Bottom Line: Fashionably late but with a sharp design
THE clamour of discount shoppers remains as loud around the catwalk as in the supermarket aisles. Look at Primark, where the passion for hot fashion at low prices helped keep a recent dip in sugar prices from souring the results of Associated British Foods, its parent company. While its four per cent like-for-like growth is nothing to be sniffed at, the real secret of the retailer’s success is its rate of store expansion. Sales for the first half of the year were up 14 per cent overall and profits were 26 per cent higher on the previous year.

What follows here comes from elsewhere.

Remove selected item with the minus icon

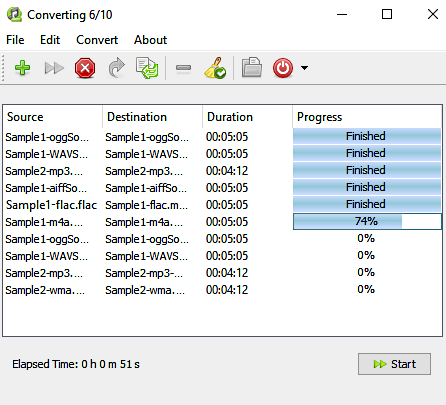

More space plus more sales per square foot equals a winning design. That presumably is the thinking behind Primark’s latest overseas venture to the US. Its first Boston store will be 70,000 square feet. High sales volume in a barn like that will augur well for wider expansion.
Topshop’s recent success across the Atlantic shows a UK firm can make it on the US fashion scene, but of course now Primark has to compete, not just with local low-cost chains like Target but all the fast fashion favourites from Europe that have beaten it to American soil – notably Zara and H&M. Uniqlo is also building up a stateside portfolio of stores, with its first Boston store opening this autumn. H&M and Zara both already have branches in Boston – H&M’s is even in Downtown Crossing, the same district as the new Primark flagship.
Primark is a company in its prime. But turning up this fashionably late to the US party, it will need to make quite an entrance.